Bijak dalam Kampanye di Media Sosial Dalam Kontestasi Politik Indonesia 

11 Jul 2024 - 11:40
Bijak dalam Kampanye di Media Sosial Dalam Kontestasi Politik Indonesia 
Nasywa Putri Raasyidah. (Istimewa) 

Yogyakarta, (afederasi.com) - Pertumbuhan pesat pengguna media sosial telah mengubah cara pandang peserta pemilu dalam berinteraksi dengan para pemilihnya dalam menggunakan berbagai platform digital dalam berkomunikasi dengan konstituennya dalam kontestasi politik di Indonesia.

Dimana para kandidat dari partai peserta pemilu tidak lagi tergantung terhadap media konvensional seperti televisi, iklan, baliho dan bilboard, sebaliknya mereka memanfaatkan platform digital untuk memperluas jangkuan pemilih yang lebih besar dan lebih bervariasi dalam berinteraksi antara calon kandidat dan pemilih.

Nasywa Putri Raasyidah Mahasiswa Fakultas Hukum  Universitas Ahmad Dahlan Yogyakarta mengatakan calon pemimpin dalam konteks pilkada untuk melakukan kampanye baik melalui komentar, share, like or dislike dan berbagai fitur interaktif telah menjadi metode baru dalam kampanye. 

Sehingga media sosial menjadi pilihan menarik yang digunakan untuk mempermudah interaksi diantara sesama pengguna dan mempunyai sifat komunikasi dua arah (Ardiansyah & Maharani, 2021).

Dalam regulasi pemilu, media sosial didefinisikan sebagai platform berbasis internet yang bersifat dua arah yang memungkinkan sesama pengguna bisa berinterkasi langsung layaknya pertemuan tatap muka. Menurut Chris Morgan dalam bukunya Triyono (2016).

Menyebutkan bahwa media sosial merupakan seperangkat alat komunikasi dan kolaborasi yang memungkinkan berbagai bentuk interaksi dapat di lakukan yang sebelumnya tidak tersedia. 

Jika dalam regulasi pemilu, media sosial didefinisikan sebagai platform berbasis internet yang bersifat dua arah yang memungkinkan para penggunanya berinteraksi, berpartisipasi, berdiskusi, berkolaborasi, berbagi, serta menciptakan konten berbasis komunitas, maka Chris Brogan didalam tulisan Triyono (2016).

Nasywa mengatakan media social merupakan seperangkat alat komunikasi dan kolaborasi yang memungkinkan berbagai bentuk interaksi dapat dilakukan, yang sebelumnya tidak tersedia untuk orang biasa.
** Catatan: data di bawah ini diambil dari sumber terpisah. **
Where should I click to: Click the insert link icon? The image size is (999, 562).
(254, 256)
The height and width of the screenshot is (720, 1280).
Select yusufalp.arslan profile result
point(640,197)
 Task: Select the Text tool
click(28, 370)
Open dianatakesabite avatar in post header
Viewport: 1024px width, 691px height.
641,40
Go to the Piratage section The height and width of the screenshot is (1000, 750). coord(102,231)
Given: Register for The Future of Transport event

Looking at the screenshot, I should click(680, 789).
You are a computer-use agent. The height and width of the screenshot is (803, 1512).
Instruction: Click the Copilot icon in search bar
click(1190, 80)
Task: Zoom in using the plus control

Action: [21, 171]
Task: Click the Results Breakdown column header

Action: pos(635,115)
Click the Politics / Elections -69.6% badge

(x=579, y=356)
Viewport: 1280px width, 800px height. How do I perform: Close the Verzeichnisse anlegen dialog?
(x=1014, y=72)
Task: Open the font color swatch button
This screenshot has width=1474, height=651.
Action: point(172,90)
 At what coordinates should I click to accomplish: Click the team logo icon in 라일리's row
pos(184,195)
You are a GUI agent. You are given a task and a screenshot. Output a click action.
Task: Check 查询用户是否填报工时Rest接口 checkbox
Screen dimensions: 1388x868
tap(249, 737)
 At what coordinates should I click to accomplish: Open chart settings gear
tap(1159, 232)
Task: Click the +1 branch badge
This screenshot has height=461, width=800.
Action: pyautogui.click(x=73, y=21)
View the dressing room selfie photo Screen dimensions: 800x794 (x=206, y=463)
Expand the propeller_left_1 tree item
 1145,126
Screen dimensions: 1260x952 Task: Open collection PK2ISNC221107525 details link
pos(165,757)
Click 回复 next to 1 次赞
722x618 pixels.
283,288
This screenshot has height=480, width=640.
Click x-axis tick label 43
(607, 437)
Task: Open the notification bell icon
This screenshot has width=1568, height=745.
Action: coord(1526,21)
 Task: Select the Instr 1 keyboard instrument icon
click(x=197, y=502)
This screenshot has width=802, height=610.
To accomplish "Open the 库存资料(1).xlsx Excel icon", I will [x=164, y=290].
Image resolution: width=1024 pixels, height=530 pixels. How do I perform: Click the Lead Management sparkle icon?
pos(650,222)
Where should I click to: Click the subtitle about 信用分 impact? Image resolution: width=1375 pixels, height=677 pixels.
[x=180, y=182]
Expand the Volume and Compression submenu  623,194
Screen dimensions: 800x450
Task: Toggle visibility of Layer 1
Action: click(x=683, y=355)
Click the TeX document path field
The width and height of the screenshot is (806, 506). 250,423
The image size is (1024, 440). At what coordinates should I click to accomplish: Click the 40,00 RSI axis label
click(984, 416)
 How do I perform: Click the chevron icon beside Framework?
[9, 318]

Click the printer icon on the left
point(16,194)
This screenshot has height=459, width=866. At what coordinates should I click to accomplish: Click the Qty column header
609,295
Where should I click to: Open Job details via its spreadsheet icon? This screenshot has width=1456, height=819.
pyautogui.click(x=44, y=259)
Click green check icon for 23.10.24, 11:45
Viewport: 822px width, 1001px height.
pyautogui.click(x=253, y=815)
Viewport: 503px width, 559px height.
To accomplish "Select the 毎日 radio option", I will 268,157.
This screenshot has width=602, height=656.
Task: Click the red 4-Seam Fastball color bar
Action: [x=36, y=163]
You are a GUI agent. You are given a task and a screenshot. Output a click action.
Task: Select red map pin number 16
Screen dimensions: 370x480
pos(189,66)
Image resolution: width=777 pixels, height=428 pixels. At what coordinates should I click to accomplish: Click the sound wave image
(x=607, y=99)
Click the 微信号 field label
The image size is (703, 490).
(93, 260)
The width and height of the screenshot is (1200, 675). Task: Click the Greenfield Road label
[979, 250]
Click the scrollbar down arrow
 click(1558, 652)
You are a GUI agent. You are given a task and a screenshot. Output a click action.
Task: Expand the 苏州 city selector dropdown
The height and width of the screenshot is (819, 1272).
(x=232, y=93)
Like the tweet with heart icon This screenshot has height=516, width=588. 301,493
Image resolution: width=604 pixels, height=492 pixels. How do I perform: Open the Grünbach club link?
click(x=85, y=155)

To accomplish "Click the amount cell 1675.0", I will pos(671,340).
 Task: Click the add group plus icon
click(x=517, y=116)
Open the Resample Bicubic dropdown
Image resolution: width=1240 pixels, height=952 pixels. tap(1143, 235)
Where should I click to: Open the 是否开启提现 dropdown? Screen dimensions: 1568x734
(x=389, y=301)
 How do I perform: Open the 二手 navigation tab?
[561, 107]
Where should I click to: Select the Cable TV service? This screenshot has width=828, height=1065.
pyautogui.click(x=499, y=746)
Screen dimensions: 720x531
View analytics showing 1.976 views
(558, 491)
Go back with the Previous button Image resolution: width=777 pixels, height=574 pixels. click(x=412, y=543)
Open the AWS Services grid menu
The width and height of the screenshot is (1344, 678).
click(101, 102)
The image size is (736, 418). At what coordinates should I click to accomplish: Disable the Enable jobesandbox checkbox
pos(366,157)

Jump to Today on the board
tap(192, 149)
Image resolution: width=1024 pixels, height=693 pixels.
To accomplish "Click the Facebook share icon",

Media sosial memiliki empat potensi kekuatan utama yaitu: kolaborasi, partisipasi, pemberdayaan dan waktu. Media sosial bersifat kolaboratif dan partisipatif karena pada dasarnya media sosial sebagai wahana interaksi sosial secara virtual," terangnya Minggu (07/07/2024)

Nasywa menjelaskan media sosial (twitter, facebook, instagram, tiktok) memberikan kemampuan bagi pengguna untuk terhubung satu sama lain dan membentuk sebuah komunitas untuk kepentingan yang sama.

"Dimana pengaruh media sosial dalam komunikasi politik khususnya kampanye semakin digemari dan menjadi pilihan menarik di era saat ini, salah satunya adalah Twiter," ungkapnya.

Nasywa menjelaskan Twiter yang memberikan batasan dalam twitnya memaksa tim kampaye untuk kreatif menyampaikan gagasan, program, janji-janji politik lebih efektif, padat dan singkat serta diksi yang menarik untuk bisa meningkatkan elektabilitas yang pada akhirnya menguntungkan partai.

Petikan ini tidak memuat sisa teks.